Некоторым противовесом взглядам последнего была концепция Константина ЛЕОНТЬЕВА, выделявшего среди народов, подчиненных России, — народы, покоренные «вовремя», то есть, в момент, когда денационализация наиболее вероятна (финские племена в средние века) и — покоренные «не вовремя», то есть, когда культура и многовековой государственный быт полностью блокировали механизмы разрушения идентичности. Второй из названных типов представляла из себя Польша. ЛЕОНТЬЕВ не огорчался на этот счет, и в сложности ситуации пытался отыскать положительные стороны: «Борьба с католиками нелегка. Люди они — крепкие, упорные, убежденные, — которые и нам могут служит положительным примером». «Борьба с ними может привести к укреплению духовной силы русских». Подобные мысли, хотя и не столь отчетливо выраженные, возникали у КАТКОВА и АКСАКОВА. «Стойких католиков я считаю полезными для всей Еропы (…), а так же и для России», — подводил итог ЛЕОНТЬЕВ.
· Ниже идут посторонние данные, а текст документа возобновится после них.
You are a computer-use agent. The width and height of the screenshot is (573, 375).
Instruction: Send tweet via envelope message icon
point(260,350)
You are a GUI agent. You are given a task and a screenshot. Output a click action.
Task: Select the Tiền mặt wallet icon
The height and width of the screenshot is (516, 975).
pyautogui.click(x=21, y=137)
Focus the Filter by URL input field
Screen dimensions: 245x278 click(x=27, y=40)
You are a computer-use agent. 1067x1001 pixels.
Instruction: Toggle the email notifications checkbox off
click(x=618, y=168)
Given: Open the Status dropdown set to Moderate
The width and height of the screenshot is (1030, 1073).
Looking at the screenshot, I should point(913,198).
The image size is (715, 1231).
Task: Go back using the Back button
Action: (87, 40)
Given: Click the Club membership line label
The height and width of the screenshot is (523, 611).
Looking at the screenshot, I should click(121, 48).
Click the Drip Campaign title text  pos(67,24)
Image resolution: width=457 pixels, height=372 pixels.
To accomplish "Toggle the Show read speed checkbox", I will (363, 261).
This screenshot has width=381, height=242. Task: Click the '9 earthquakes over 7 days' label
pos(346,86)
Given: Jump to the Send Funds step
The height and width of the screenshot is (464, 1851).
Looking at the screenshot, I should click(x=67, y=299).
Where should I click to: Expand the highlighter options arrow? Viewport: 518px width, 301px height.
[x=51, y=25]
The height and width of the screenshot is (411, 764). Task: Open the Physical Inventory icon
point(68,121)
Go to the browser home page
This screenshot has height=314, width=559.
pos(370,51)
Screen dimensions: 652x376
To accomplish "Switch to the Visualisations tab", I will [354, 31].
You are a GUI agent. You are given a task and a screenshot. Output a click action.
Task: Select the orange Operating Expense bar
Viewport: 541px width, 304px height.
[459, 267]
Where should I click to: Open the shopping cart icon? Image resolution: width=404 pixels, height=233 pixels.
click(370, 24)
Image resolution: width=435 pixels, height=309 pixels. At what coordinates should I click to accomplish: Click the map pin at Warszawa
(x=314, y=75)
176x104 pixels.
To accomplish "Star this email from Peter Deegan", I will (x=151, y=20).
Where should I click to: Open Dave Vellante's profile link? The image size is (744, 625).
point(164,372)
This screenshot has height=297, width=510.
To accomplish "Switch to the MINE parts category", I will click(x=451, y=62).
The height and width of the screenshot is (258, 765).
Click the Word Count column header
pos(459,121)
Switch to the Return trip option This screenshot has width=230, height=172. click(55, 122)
Впрочем, оптимизм в текстах названных авторов, посвященных польским делам, встречался редко. Публицисты не пытались убеждать своих читателей в том, что подавление восстания положило конец враждебным козням поляков. Они били тревогу по поводу упоминавшегося уже «полонизма», который успешно преодолевал все усилия, направленный на борьбу с ним, и даже укреплял свое влияние в Литве, на Украине и в Белоруссии.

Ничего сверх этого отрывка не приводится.